**Your task:**
Report every line of the records that contains the word "width".

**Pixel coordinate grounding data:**
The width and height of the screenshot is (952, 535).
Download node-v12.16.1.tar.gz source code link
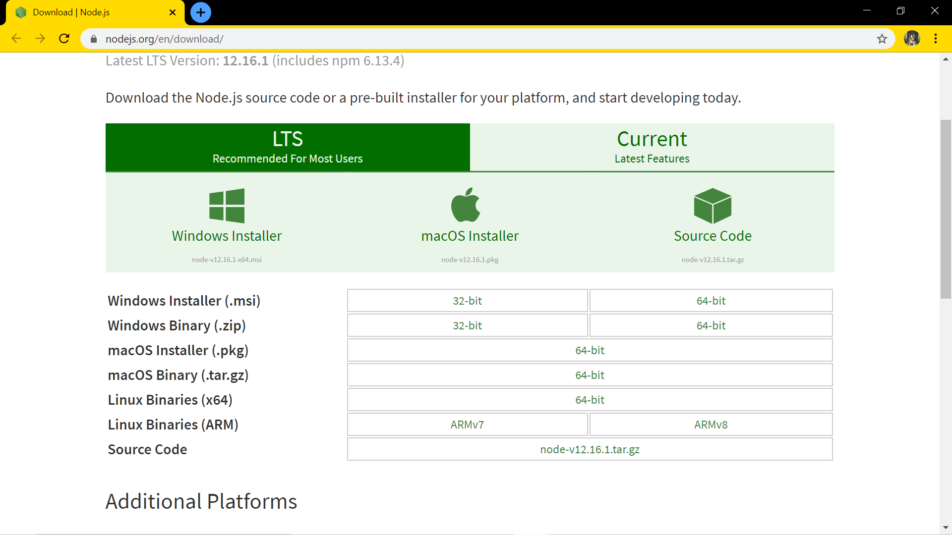590,449
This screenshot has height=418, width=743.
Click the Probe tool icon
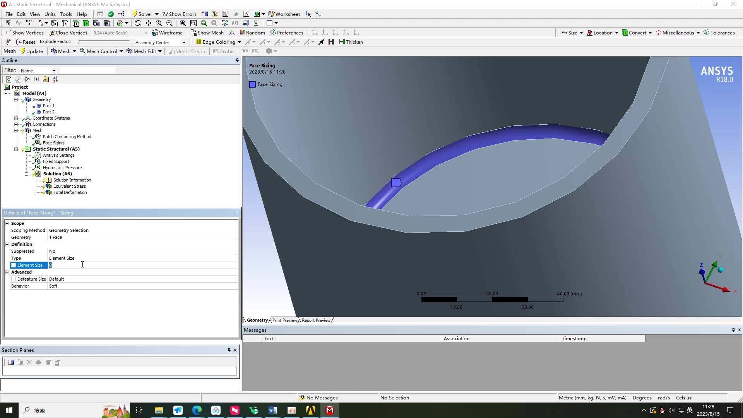pos(223,51)
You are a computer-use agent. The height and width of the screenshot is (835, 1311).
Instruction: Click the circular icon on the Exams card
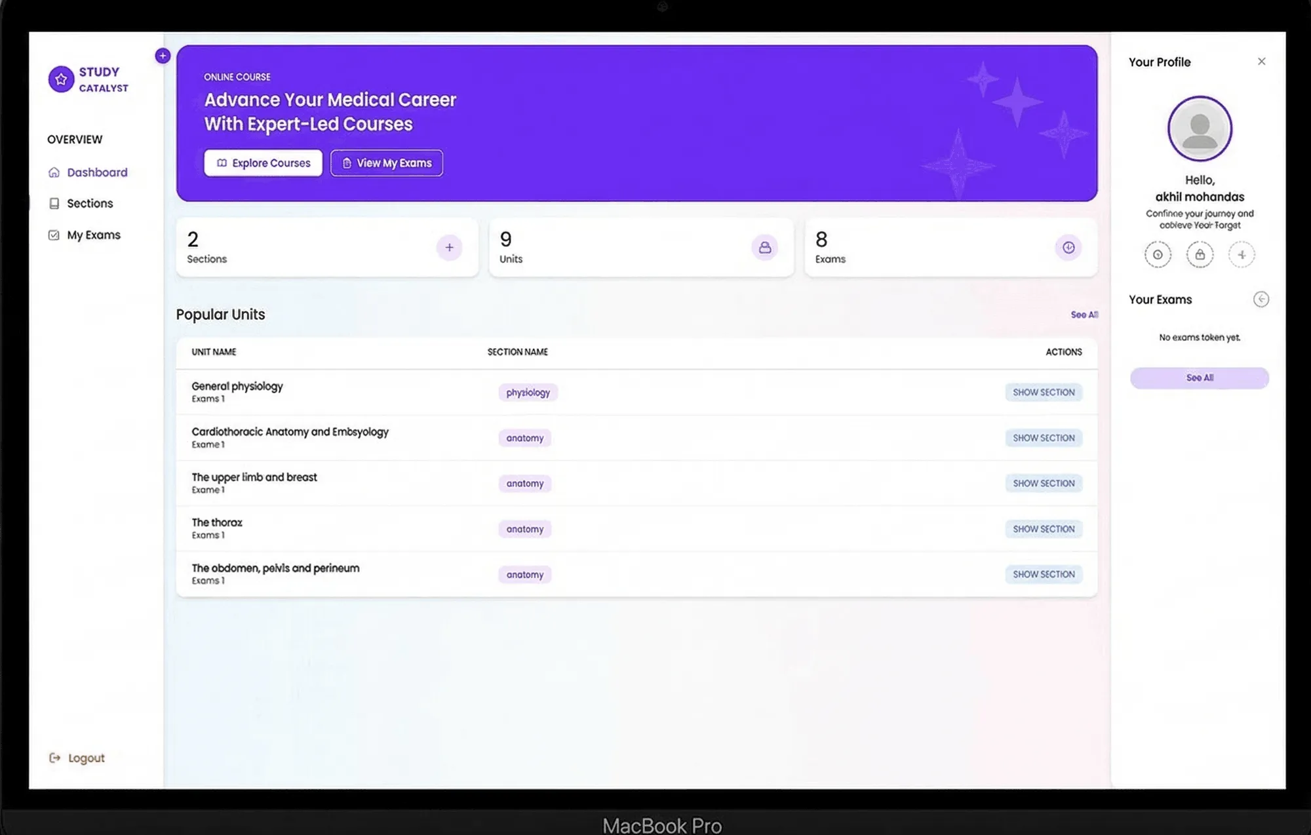coord(1068,248)
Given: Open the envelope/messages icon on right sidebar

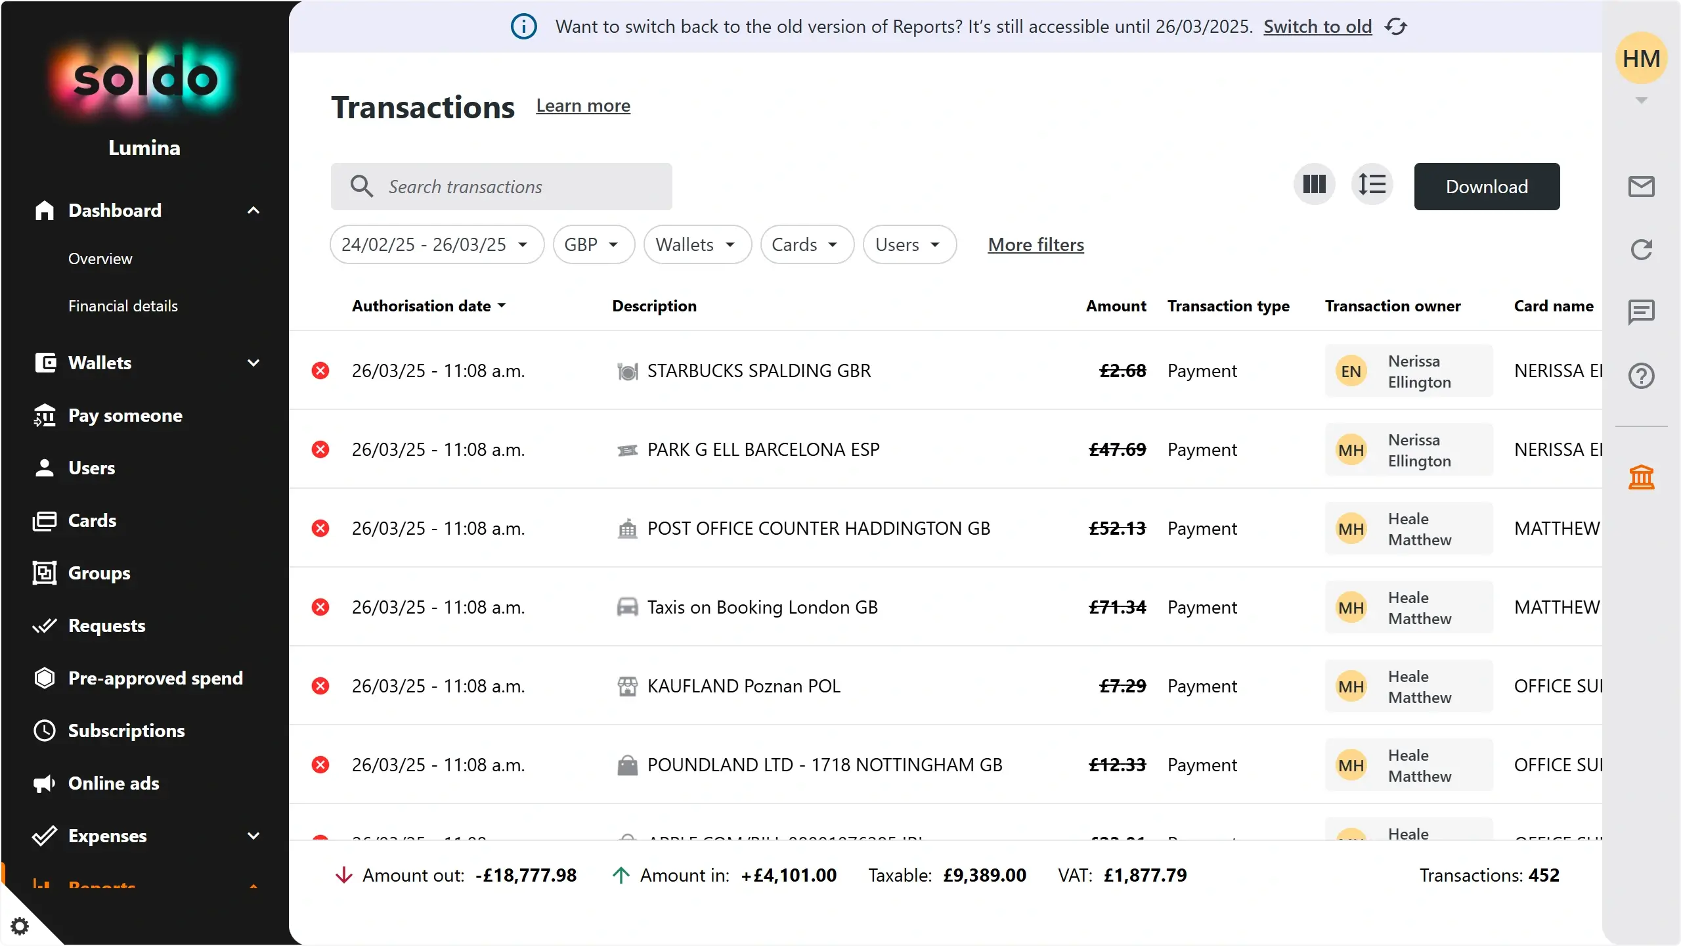Looking at the screenshot, I should pos(1642,186).

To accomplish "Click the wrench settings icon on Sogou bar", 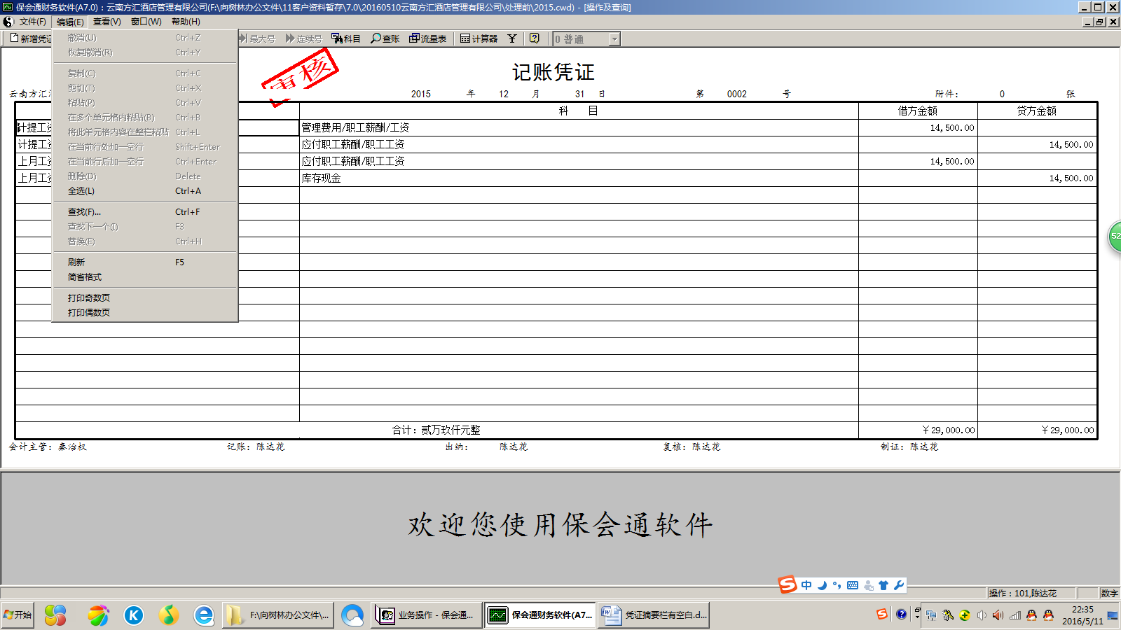I will (899, 585).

**Solution:**
The width and height of the screenshot is (952, 535).
This screenshot has height=418, width=743.
You are a computer-use agent. The height and width of the screenshot is (835, 1311).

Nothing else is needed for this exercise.